From our previous forays into the village, we now knew that just about every village in Kinnaur will have its local presiding deity – the Devta Sahab who rules over the land, takes decisions, decides about social calendars and solves disputes for the villagers. Village Kamru and Palika Kamru (a smaller hamlet located above Kamru) were under the protection of Badri Narayan Ji, believed to be the brother of Badrinath Ji in Uttarakhand. Anthropologists mark the emergence of the ‘Narayan clan’ of deities in Kinnaur to indicate the influence of Hinduism as it began to mix with the indigenous culture of Kinnaur. The beliefs of Kamru are no different than those of any other village in the region but the religious symbolism on the temple and the imagery used to describe the deity is largely Hindu in origin. Devta sahab actually enjoys a seat of honour in the court of Badrinath Ji and even visits his brother from time to time. He commands much respect and awe from his subjects, who believe that his protection is the reason why the hills have stopped flooding, the lands have stopped sliding and their Apple plantations have started to grow.
And so with the blessings of Badri Vishal Ji and renewed energy stemming from the excitement of finding an offbeat place in Kamru, we began climbing again. And then, out of nowhere, we were there!
…and the bubble just deflated. This was a fort? No… surely the person who named it must be mistaken. Forts are sprawling structures of stone, massive courtyards with minarets and domes, long, flowing walls that snake out from the central edifice, protecting everything within. Images of Chittorh, Jaipur, Mandu and so on began swirling through my brain as the tower that stood before me stood tall and proud – nothing like anything you would expect from a ‘Fort’.
Forts of Kinnaur are an acquired taste, maybe a bit like green tea – a refreshing drink that never sits well with traditional chai lovers on the first go. But when you get past the initial hit-back of your ‘typical-patterns’ loving brain, these structures kinda grow on you! As they did for us…
The lofty tower that makes up Kamru Fort stands imposingly against the backdrop of the mighty Kinnaur-Kailash peak. The five storey-ed building is beautifully dressed of stone, bound at small intervals with wooden rafters and topped with a gabled roof and a ridgepole.

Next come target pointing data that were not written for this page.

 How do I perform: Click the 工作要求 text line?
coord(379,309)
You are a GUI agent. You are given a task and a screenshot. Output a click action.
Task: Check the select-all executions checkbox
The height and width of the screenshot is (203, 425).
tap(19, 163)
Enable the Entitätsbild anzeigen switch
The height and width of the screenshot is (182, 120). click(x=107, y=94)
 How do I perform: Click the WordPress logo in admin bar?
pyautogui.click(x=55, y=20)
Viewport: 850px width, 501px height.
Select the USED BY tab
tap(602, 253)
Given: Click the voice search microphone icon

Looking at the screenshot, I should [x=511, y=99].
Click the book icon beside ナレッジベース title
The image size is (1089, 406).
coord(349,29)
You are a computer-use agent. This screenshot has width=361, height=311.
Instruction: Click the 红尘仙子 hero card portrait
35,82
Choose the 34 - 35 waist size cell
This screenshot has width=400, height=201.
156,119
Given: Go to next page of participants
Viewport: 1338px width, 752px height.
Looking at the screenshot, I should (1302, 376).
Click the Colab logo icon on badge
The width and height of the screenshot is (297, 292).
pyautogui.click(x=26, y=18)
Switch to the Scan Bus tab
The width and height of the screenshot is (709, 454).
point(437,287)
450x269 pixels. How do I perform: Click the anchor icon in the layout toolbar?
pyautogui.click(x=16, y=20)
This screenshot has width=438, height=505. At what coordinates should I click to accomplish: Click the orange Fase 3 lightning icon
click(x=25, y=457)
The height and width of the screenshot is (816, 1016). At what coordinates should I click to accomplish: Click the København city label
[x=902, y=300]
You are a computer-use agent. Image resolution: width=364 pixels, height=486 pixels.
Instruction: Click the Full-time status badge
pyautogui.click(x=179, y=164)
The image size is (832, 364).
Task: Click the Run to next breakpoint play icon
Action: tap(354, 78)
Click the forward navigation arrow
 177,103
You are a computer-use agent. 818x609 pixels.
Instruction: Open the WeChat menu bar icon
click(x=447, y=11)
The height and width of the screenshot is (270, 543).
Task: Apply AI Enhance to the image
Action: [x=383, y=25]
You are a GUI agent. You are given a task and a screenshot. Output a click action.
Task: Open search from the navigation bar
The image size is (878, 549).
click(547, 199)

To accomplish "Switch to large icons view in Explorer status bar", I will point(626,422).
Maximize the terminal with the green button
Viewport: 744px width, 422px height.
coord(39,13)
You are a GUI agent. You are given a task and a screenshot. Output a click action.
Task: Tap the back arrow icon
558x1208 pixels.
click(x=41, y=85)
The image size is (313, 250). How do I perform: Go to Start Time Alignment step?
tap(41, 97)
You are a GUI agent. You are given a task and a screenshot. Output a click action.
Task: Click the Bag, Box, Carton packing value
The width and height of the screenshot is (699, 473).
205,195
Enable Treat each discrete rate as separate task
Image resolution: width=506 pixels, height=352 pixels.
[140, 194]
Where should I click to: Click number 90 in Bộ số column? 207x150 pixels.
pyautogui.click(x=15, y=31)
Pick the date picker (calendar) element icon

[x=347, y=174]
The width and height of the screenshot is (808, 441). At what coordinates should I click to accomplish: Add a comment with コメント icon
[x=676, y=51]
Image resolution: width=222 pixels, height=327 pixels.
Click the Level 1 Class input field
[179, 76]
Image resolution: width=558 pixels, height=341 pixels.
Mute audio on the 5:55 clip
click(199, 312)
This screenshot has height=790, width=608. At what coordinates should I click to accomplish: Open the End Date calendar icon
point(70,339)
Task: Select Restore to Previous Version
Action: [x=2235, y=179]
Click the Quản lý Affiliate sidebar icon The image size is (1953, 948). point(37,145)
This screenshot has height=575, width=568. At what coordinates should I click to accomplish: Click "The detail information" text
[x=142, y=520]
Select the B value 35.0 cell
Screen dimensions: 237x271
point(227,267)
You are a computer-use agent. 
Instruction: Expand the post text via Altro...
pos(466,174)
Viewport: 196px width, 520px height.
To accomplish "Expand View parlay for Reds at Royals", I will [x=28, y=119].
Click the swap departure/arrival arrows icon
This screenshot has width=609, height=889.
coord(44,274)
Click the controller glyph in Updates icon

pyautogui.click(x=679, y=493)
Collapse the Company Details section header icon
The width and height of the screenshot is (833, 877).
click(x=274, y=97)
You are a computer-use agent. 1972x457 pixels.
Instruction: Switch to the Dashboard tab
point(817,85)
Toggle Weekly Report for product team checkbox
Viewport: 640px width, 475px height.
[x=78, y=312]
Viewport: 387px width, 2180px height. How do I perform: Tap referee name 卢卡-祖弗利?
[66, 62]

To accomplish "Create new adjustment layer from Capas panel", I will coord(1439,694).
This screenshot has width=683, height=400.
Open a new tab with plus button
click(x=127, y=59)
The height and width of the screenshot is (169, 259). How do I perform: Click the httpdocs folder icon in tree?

As per the locals, the fort houses all the 36 crore Devis and Devtas of Hinduism in one monumentally pious structure. The fort’s entry way has two gates – one made of carved wood and the other with ornate metal carvings. And to enter the courtyard, you need to don a Kinnauri Topi (cap) and Kamarbandh (belt), both available at the gate. Of course, as with all Himalayan places of worship, all items of leather like shoes, belts and wallets are to be left outside.
So, all set and ready, we climbed the last few stairs, past the gates and into the temple courtyard, only to find the biggest surprise of them all –
That’s right – the revered, awed and often feared form of Devi from the North East, better known as the Menstruating Goddess from Assam, has her second seat here. Kamru’s history talks of the Bushahr Kings of old constructing this fort as their stronghold in Kinnaur and bringing Kamakhya Devi Ji or Kamru Kamakshi Devi Ji here, all the way from Kamrup in Assam to bless the village. Locals share tales of how the power of Devi ji is so great that no king in the land has ever been able to rule without her blessing. In fact, the Kings of Bushahr made Kamru Fort as the place for their official coronation (rajya-abhishek) ceremony and every ruler from Raja Kehri Singh to Raja Padam Singh were crowned here. And, as the locals share, since Raja Virbhadra Singh (current ruler) and his son didn’t have their coronation at Kamru, under Kamakshi Devi’s influence, their reign on the kingdom has all but faded out of existence.
The history of Kamru fort, the culture of the village, the beliefs of the locals and their amazing tales – so many reasons exist for a traveller to plan a heritage walk around Kamru Fort. But as we descended the stairs back onto the highway, we could see all those vehicles zooming past, not having the slightest of ideas that such an amazing piece of history is lying hidden, just a half an hour’s worth climb away!